Singapore's Infocomm Media Development Authority flagged a significant operational gap in mid-2025: a growing volume of duplicate and near-duplicate images — some AI-generated, some recycled from unrelated events — was circulating across government digital services, HDB portal listings, and media platforms, eroding public trust in official visual content. The problem is no longer theoretical. By early 2026, estate agents and government housing portals were reporting that identical or near-identical flat photographs were appearing across dozens of unrelated listings in areas from Tampines to Queenstown, making it harder for buyers to verify what they were actually looking at.
The timing matters. Singapore is pushing hard to consolidate its position as Southeast Asia's primary AI and data hub, with the National AI Strategy 2.0 framework explicitly naming data integrity as a foundational requirement. If the city's public-facing digital infrastructure cannot distinguish an authentic image from a recycled or synthetically altered one, the credibility of that broader positioning takes a hit — particularly as international partners, from Tokyo to Frankfurt, watch how the city manages the verification challenge at scale.

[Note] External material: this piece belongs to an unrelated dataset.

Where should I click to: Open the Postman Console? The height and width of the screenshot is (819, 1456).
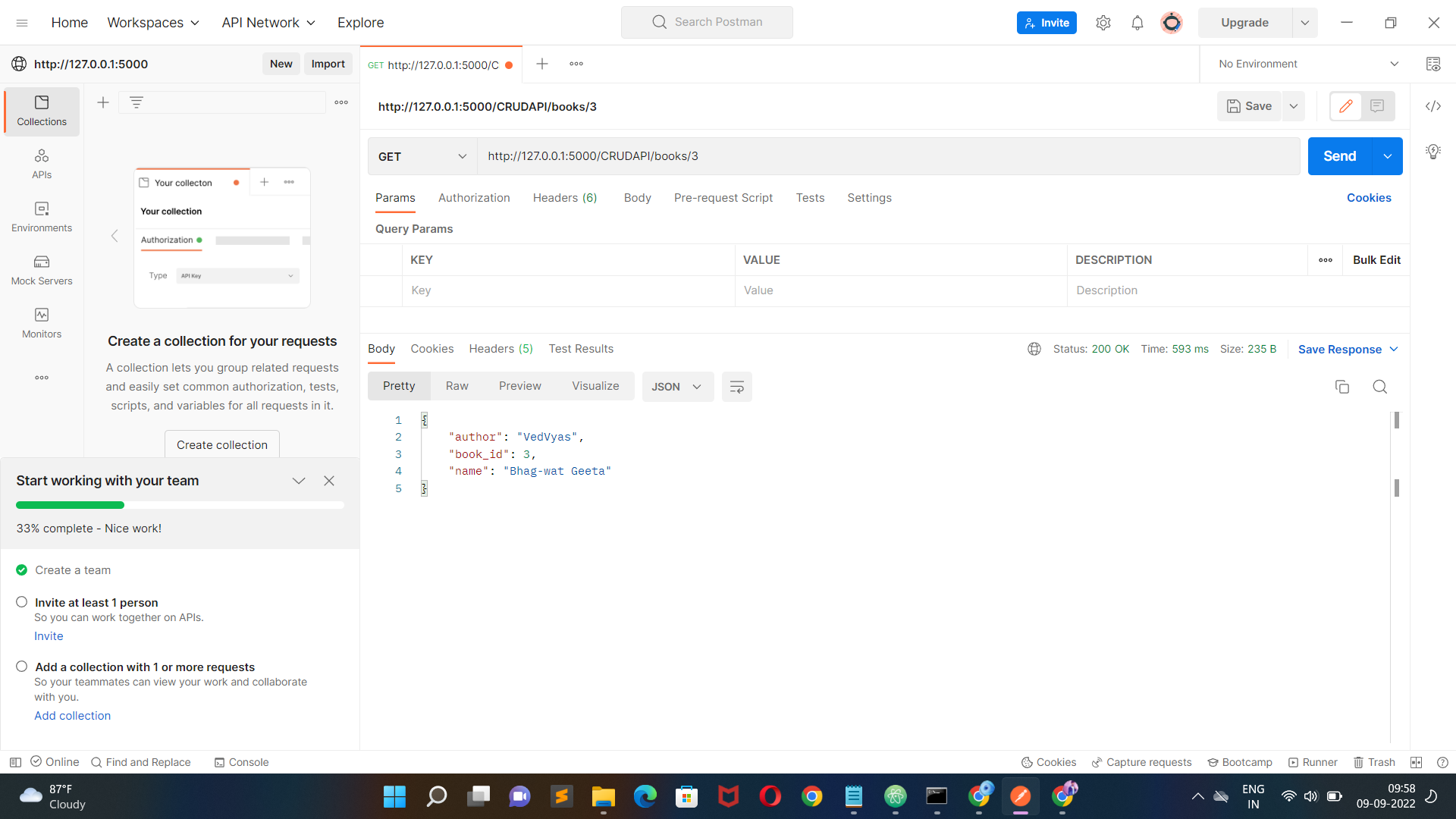coord(241,762)
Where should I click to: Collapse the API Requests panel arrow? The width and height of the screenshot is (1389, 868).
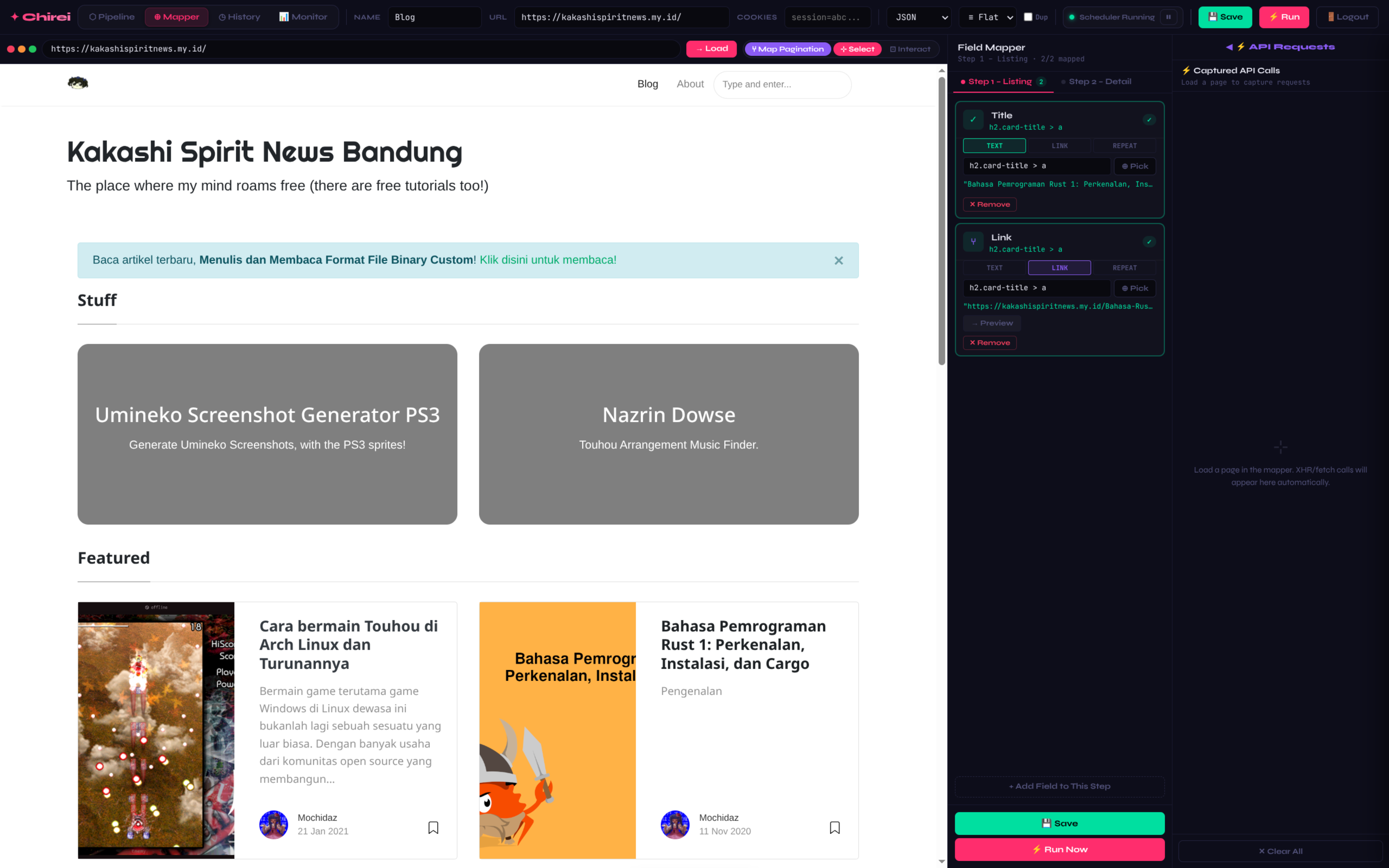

What Singapore Is Actually Doing
The Housing and Development Board began piloting a duplicate-image detection layer within its resale flat listing portal in the third quarter of 2025. The system uses perceptual hashing — a method that generates a fingerprint from image pixel patterns — to flag listings where photographs match those uploaded previously for a different unit or address. GovTech, the agency that builds and maintains Singapore's digital government stack, has been involved in the technical rollout. The portal covers the bulk of Singapore's public housing resale market, which handled more than 27,000 transactions in 2024 according to HDB's published data.
Beyond housing, the Government Technology Agency's Whole-of-Government platform has incorporated image provenance checking into the content management workflows used by several public agencies. The National Library Board's digital collections team at the Victoria Street headquarters has separately implemented reverse-image screening for newly digitised archival submissions, after discovering in late 2024 that a batch of contributed photographs included duplicates sourced from unrelated overseas archives.
Private sector adoption is patchier. Major property platforms operating here have their own moderation teams, but the methods vary and are not publicly disclosed. The Consumers Association of Singapore received complaints in the first half of 2025 relating to misleading property photographs, though the organisation has not published a specific tally for that category.
How Singapore Compares to London and Tokyo
London's approach has been fragmented. The UK's National Trading Standards estate agency team has flagged misleading property images as a compliance concern under the Consumer Protection from Unfair Trading Regulations, but there is no centralised technical system for duplicate detection across property portals. Rightmove and Zoopla rely primarily on user reports and manual review teams. The absence of a single government-backed property portal makes coordination structurally harder than in Singapore, where HDB's dominant market share gives the authority real leverage to enforce standards.
Tokyo presents a different comparison. Japan's Ministry of Land, Infrastructure, Transport and Tourism introduced digitised property listing standards in 2022, and the Real Estate Information Network System — known as REINS — has image upload controls. But duplicate detection at the algorithmic level remains limited, and the system's closed, agent-only access structure means public-facing verification is minimal. Singapore's move to make some detection outcomes visible to buyers on the portal itself puts it ahead of Tokyo's current public-facing standard.
Seoul, often cited alongside Singapore in smart-city comparisons, embedded image authenticity checks into its public housing platform operated by the Korea Land and Housing Corporation in 2023. That rollout covered rental listings specifically, not resale. Singapore's scope is broader.
The practical stakes are immediate. Buyers searching for a four-room flat in Bishan or a resale unit along Clementi Avenue 4 need to trust that the photographs in a listing reflect the actual property. Agents and sellers who recycle images — whether deliberately or carelessly — impose real costs on buyers who travel to viewings based on inaccurate visual information. GovTech's roadmap, as published in its 2025 annual report, identifies image integrity as a continuing development priority through at least 2027, suggesting the current pilot systems are only the first layer of a longer build.